Renin-angiotensin system (RAS) inhibitors (RASi)-widely prescribed for the treatment of cardiovascular diseases-have considerable potential in oncology. The RAS plays a crucial role in cancer biology and affects tumor growth and dissemination directly and indirectly by remodeling the tumor microenvironment. We review clinical data on the benefit of RASi in primary and metastatic tumors and propose that, by activating immunostimulatory pathways, these inhibitors can enhance immunotherapy of cancer.

Fig. 1

The RAS is a complex system whose bioactive peptides signal through different receptors.

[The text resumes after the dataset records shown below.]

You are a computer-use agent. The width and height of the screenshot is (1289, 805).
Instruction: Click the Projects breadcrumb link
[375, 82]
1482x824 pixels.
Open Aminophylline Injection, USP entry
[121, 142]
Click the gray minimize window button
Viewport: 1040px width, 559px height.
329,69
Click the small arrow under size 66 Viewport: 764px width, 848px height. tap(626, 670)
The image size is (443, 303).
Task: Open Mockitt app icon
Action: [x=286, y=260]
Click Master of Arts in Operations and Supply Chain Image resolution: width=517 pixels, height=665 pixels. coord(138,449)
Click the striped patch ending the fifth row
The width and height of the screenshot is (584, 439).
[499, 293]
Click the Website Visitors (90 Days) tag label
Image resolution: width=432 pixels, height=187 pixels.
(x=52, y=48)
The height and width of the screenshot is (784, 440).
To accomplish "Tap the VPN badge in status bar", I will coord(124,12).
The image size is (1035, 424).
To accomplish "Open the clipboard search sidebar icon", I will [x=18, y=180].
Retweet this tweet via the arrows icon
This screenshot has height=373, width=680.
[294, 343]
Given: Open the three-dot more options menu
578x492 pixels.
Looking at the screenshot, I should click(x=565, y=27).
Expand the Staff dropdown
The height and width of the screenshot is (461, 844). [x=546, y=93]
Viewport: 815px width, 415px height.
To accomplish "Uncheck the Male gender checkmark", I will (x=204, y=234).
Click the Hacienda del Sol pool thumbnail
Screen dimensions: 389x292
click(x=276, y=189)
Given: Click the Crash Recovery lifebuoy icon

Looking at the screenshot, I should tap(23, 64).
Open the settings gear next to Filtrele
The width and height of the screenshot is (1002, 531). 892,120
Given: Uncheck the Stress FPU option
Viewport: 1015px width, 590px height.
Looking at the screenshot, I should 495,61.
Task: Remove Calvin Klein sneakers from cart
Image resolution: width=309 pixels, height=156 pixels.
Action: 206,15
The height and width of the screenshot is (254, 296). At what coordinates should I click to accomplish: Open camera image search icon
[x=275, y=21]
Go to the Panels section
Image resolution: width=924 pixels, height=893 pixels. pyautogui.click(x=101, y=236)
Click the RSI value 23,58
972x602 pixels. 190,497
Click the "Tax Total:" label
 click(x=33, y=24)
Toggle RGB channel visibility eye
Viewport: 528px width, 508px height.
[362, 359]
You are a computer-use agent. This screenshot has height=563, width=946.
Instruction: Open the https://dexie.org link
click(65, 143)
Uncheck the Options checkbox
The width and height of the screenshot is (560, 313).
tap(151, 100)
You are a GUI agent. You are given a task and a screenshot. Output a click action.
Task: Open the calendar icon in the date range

Angiotensinogen (AGT), generated and released into circulation by the liver, is hydrolyzed by renin, a product of the kidneys’ juxtaglomerular cells, to form AngI. AngI is then hydrolyzed by ACE, predominantly expressed by endothelial cells in the vascular territory of the lungs, to form the biologically active AngII. In addition to AngII, other truncated bioactive peptides have been identified, such as AngIII, AngIV, Ang(1–7), Ang(1–9), AngA, and alamandine. AngII interacts with two seven-transmembrane receptors, AT1R and AT2R, both of which also mediate the effects of AngA. Ang(1–7) mainly acts via the MAS receptor (MASR), and alamandine binds and signals through MRGD (MAS-related G protein– coupled receptor D). IRAP (insulin-regulated membrane aminopeptidase; also known as AT4R) is a binding site for AngIV (–7). APA, aminopeptidase A; APN, aminopeptidase N; DC, decarboxylase; MLDAD, mononuclear leukocyte-derived aspartate DC; NEP, neutral endopeptidase; PEP, prolyendopeptidase.

Fig. 2

The AngII/AT1R axis regulates the tumor stroma and contributes to an immunosuppressive microenvironment. AngII/AT1R signaling can increase production and release of several proinflammatory cytokines in both tumor and stromal cells. Immunomodulatory cytokines regulate a myriad of immunosuppressive immune responses by modulating differentiation, recruitment, and function of both myeloid and lymphoid immune cell types (4, 43, 44). More precisely, these cytokines suppress the differentiation and function of immunostimulatory cell types [for example, T_H (T helper) and CD8⁺ cells, NK cells, and dendritic cells] and activate recruitment and function of tumor-promoting cell types [such as T_regs, T_H17 cells, TANs, TAMs (tumor-associated macrophages), and MDSCs (myeloid-derived suppressor cells)]. Fibroblasts are a major source of cytokines and also play a key role in establishing a desmoplastic stroma by production and deposition of ECM. The dense tumor fibrosis represents a physical barrier to immune cell infiltration (45) and compresses blood vessels by increasing tissue stiffness and solid stress. The reduced tumor perfusion results in a hypoxic and acidic milieu, which further promotes immunosuppression (–48). Vascular endothelial growth factor (VEGF)–induced vascular leakiness (48) and AngII-mediated vasoconstriction (76, 77, 80) further impair tumor perfusion and aggravate hypoxia. GM-CSF, granulocyte-macrophage colony-stimulating factor. PGE₂, prostaglandin E₂.

Fig. 3

Tumor hypoxia and acidosis promote immunosuppression. AngII/AT1R-mediated effects on tumor vasculature (shown in Fig. 2) can impair tumor perfusion and oxygenation, resulting in hypoxia and acidosis within the tumor stroma. The resulting up-regulation of various cytokines, growth factors, and transcription factors [including HIF (hypoxia-inducible factor), VEGF, and TGF-b] enhances an immunosuppressive microenvironment, characterized by impaired T and dendritic cell function, accumulation of immunosuppressive cell types (M2-like macrophages, MDSCs, and T_regs), and increased expression of inhibitory immune checkpoint molecules such as PD-L1 in tumor and immune cell types (–50, 68). Ang-2, angiopoietin-2; CCL, CC chemokine ligand; CTLA-4, cytotoxic T lymphocyte– associated protein 4; SDF, stromal cell–derived factor.